*Material to process*.
□ □ □ □ □
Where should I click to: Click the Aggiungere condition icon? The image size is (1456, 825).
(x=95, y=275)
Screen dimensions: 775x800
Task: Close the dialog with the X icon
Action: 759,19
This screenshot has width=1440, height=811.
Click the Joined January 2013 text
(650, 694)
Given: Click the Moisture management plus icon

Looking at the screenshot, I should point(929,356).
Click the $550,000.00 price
□ □ □ □ □
*Objective*.
Return the material above word for word, line by line.

*Complete output*.
Where should I click to: Click the Aggiungere condition icon? The image size is (1456, 825).
(x=95, y=275)
Screen dimensions: 775x800
Task: Close the dialog with the X icon
Action: 759,19
This screenshot has width=1440, height=811.
Click the Joined January 2013 text
(650, 694)
Given: Click the Moisture management plus icon

Looking at the screenshot, I should point(929,356).
Click the $550,000.00 price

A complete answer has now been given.